- Required work
A complete answer lists every line of the material where the string "will" occurs.

- Listed records
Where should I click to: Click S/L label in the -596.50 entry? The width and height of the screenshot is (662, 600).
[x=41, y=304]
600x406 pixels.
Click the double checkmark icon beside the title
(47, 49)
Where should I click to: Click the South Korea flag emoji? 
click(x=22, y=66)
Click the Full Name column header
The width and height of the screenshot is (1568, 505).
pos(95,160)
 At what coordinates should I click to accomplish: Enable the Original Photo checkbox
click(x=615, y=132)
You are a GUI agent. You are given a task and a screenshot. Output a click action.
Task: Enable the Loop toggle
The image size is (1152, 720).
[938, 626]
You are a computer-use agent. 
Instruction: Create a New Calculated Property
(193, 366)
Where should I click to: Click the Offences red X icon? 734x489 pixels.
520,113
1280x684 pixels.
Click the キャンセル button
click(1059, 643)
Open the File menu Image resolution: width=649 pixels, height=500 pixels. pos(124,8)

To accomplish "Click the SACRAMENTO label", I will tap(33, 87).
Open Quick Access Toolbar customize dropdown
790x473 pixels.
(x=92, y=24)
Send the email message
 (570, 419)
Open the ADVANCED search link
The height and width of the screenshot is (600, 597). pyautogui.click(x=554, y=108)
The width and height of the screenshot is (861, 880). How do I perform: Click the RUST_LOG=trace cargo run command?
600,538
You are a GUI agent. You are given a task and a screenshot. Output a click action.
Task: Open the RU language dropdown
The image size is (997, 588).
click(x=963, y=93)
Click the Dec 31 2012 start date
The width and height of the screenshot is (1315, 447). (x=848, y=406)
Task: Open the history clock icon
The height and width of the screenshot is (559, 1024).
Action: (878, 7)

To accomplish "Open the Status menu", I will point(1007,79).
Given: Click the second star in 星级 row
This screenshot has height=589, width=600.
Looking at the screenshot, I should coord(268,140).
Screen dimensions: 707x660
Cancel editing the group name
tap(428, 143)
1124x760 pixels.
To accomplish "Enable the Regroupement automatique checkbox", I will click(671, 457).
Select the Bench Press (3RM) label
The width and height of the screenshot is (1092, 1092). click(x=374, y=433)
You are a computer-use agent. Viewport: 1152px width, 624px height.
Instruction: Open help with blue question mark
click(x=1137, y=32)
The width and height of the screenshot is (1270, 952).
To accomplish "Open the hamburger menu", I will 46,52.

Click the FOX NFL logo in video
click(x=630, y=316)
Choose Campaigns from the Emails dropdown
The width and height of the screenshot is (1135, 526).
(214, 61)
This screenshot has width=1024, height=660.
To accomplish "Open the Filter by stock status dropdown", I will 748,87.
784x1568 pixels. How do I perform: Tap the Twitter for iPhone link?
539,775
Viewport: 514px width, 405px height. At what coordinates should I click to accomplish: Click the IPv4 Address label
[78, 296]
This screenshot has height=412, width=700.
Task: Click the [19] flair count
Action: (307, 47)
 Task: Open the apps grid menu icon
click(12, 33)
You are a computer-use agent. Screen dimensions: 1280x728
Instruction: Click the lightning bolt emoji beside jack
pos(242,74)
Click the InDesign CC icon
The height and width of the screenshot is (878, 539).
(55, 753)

- Response for this exercise
To accomplish "Click the SACRAMENTO label", I will tap(33, 87).
To accomplish "Open the Status menu", I will point(1007,79).
To accomplish "Enable the Regroupement automatique checkbox", I will click(671, 457).
To accomplish "Open the hamburger menu", I will 46,52.
To accomplish "Open the Filter by stock status dropdown", I will 748,87.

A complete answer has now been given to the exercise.